PARIS, Dec 26, 2009 (AFP) - Not even the backing of the world's most powerful man. US President Barack Obama could persuade the International Olympic Committee (IOC) members to anoint Chicago as host city for the 2016 Olympics.
Instead it was the charismatic performance by Brazilian president Luiz Inacio Lula da Silva that handed Rio de Janeiro and South America their first ever Olympic Games when the vote was held in Copenhagen in late September.
|Brazilian President Luiz Inacio Lula da Silva
Indeed Chicago were humiliated as they went out in the first round of the voting, garnering just 18 votes of a possible 94 while Rio stormed through to overcome Madrid in the final round of voting - Tokyo having gone out in the second round - winning by 66 votes to 32.

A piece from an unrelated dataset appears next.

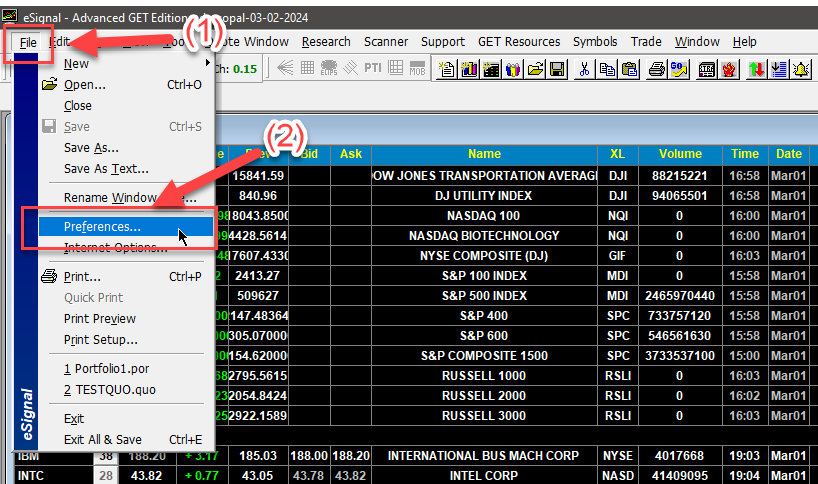Image resolution: width=818 pixels, height=484 pixels.
Task: Click the PTI toolbar button
Action: pos(372,68)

To a certain extent the final duel came down to a fascinating tussle between two old giants of the sporting administrative world, former IOC president Juan Antonio Samaranch and former FIFA patriarch Joao Havelange.
However, whilst Samaranch pleaded for a final gift from the members he used to rule with an iron fist, Havelange jested that if Rio won everyone would be invited to his 100th birthday in 2016.

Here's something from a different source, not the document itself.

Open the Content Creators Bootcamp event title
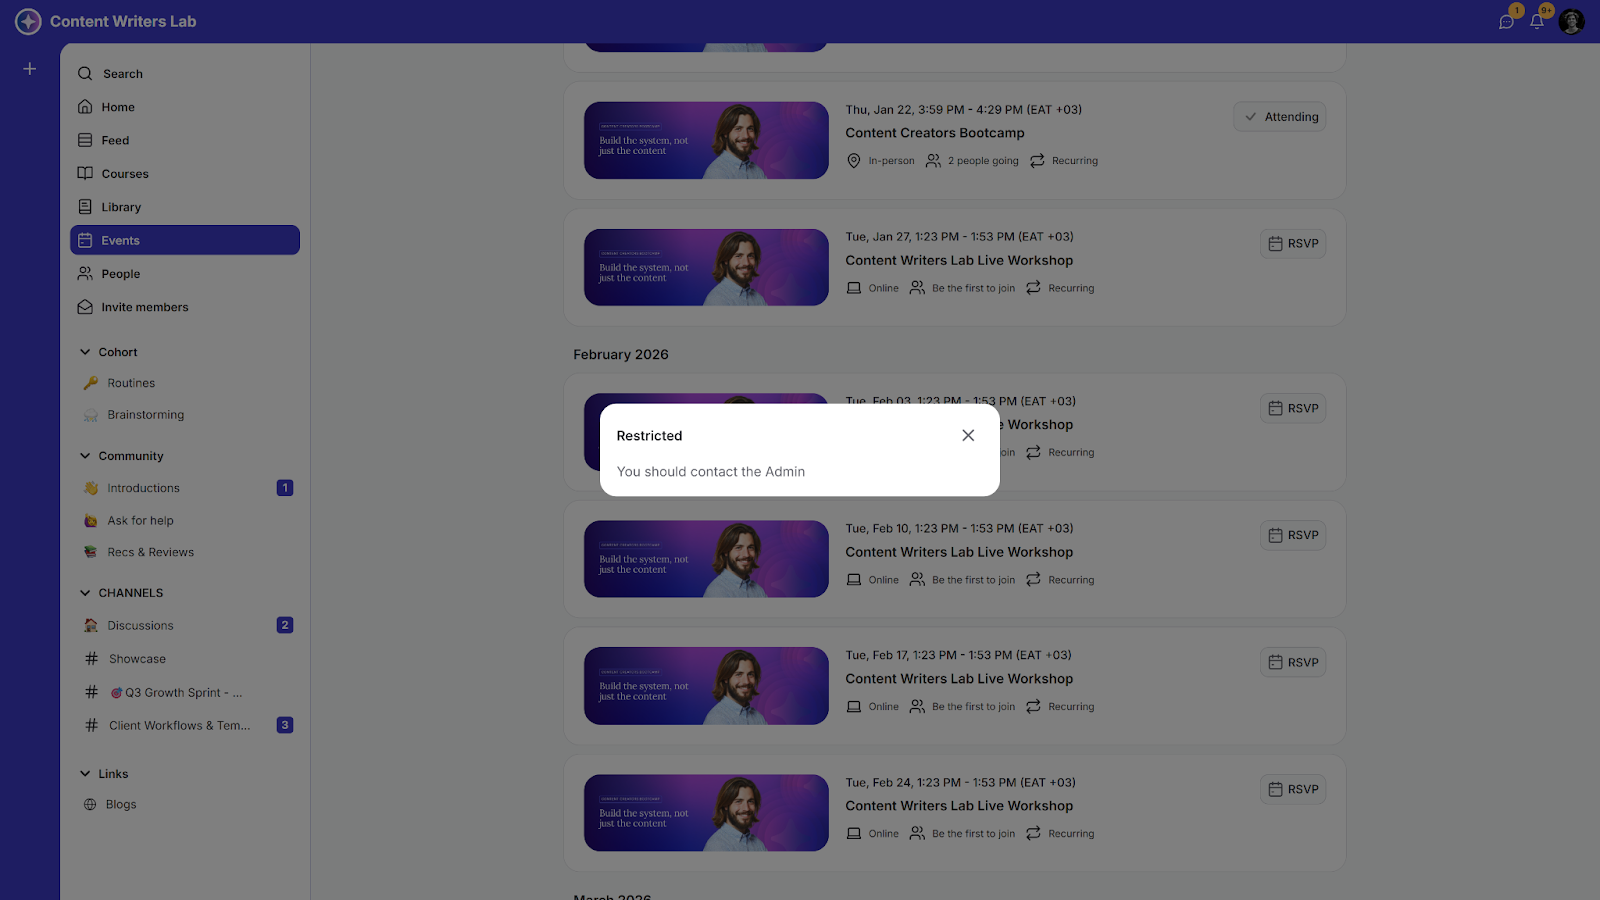point(935,133)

Lula - who had charmed his way round the globe lobbying frenetically for Rio - was overcome following the victory.
"Today Rio and Brazil presented their case to the IOC and they said an overwhelming 'yes'. It's an historic day in the life of Brazil," he said.
"I'm 63 and have seen many things in my life and thought I could never get emotional but suddenly I'm crying more than any other person."

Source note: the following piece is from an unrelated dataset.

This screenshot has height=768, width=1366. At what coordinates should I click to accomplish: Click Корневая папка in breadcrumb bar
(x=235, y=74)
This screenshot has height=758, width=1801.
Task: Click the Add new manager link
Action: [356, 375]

Lula, whose mandate runs out before the Games, revealed that he thought Chicago would win it when Obama revealed he was coming.
"Obama had told me at the G8 summit that he wasn't going to come here but leave Michelle his wife to do it telling me she would do a far better job," said Lula.
"I told him 'if you don't go to Copenhagen I'll win'. Then he turns up but God wished it that we still won!"
Obama took it in his stride, even though he was obviously disappointed that his plea that by handing Chicago the Games would be a part of his process of rebuilding ties with the outside world after the George W Bush era.
"One of the things that I think is most valuable about sports is that you can play a great game and still not win," Obama said.
IOC President Jacques Rogge insisted that the vote showed that the Games were not all about money.
"If we had thought about how to make a lot of money we would have chosen Chicago," Rogge said.
"Money is not what drives IOC members when it comes to choosing a host city," he concluded.
Rio will also welcome two new sports as the IOC voted for golf and rugby union - in its sevens version - to be included, though, some believed that their inclusion was against the principles of giving sports with lower profiles their moment in the sporting spotlight.
The 2016 Games will fall outside Rogge's mandate as he steps down in 2013 but as he told AFP in August this year he has no intention of changing his mind about staying on.
"I would not want to extend my mandate," he said.
"Serving for 12 years is enough. I would not want to go further as one would lose ones' creativity and enthusiasm. You have to leave when things are going well.
"It is better to be regretted than regrettable," the 66-year-old Belgian added.